Start Date: Jan 1, 2019
End Date: Dec 31, 2020

Objective:
East Coast Fever (ECF), caused by Theileria parva, kills over one million cattle in sub-Saharan Africa each year , resulting in extreme financial hardship and food shortages for smallholder farmers. As an intracellular parasite, immune control of ECF is largely dependent upon the development a robust, MHC class I-restricted CD8+ T-lymphocyte response . The development of a vaccine for ECF is imperative; however, due to the complexity of antigen processing and presentation in outbred species, and the antigenic complexity of the parasite, all next generation vaccines tested to date have failed to reproduce premonition. The objective of this study is to test the hypothesis that immunization of cattle with a minigene library of selected T. parva genes provides protective immune responses against Theileria parva.

Approach:
A library of full-length and minigene T. parva antigens will be generated, and DNA-encoded antigens attached to microscopic gold beads for use in gene-gun immunization. Six MHC class I-genotype matched cattle will be gene-gun immunized with the library of full-length and minigene T. parva antigens.
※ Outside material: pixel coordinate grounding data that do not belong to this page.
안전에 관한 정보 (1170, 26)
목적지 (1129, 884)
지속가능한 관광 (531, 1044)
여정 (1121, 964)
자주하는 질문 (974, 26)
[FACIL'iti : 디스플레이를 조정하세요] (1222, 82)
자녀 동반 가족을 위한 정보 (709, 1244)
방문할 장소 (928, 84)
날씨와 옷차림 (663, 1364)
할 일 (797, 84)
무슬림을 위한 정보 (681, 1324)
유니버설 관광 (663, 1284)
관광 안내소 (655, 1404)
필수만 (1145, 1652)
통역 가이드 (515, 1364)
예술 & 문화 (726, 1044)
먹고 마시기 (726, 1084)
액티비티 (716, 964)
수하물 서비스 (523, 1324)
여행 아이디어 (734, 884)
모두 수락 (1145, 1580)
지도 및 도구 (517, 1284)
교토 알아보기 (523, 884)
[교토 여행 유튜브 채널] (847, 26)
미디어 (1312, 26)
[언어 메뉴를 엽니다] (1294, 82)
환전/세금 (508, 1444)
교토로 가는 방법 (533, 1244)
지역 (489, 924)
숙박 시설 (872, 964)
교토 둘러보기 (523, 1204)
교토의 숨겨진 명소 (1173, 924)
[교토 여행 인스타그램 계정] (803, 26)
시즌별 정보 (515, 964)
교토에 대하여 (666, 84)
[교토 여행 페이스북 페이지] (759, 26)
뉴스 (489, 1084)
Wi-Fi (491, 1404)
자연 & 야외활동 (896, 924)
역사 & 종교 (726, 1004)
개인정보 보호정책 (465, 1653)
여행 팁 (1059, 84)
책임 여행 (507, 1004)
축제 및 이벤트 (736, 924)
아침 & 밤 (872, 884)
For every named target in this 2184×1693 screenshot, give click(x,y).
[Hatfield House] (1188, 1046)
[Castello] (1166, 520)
Two MHC class-I cattle will be sham-immunized as negative controls. The immunization schedule will consist of one priming immunization followed by two or more booster immunizations spaced at least 30 days apart. Beginning one month after the first immunization, serum and white blood cells will be collected every 2-4 weeks from immunized cattle and assessed for immune-responsiveness to T. parva using a battery of in vitro assays, including ELISA, interferon gamma ELISPOT, and flow cytometry. Once cattle develop an immune response, they will be challenged with a lethal dose of T. parva, and protection from disease assessed clinically.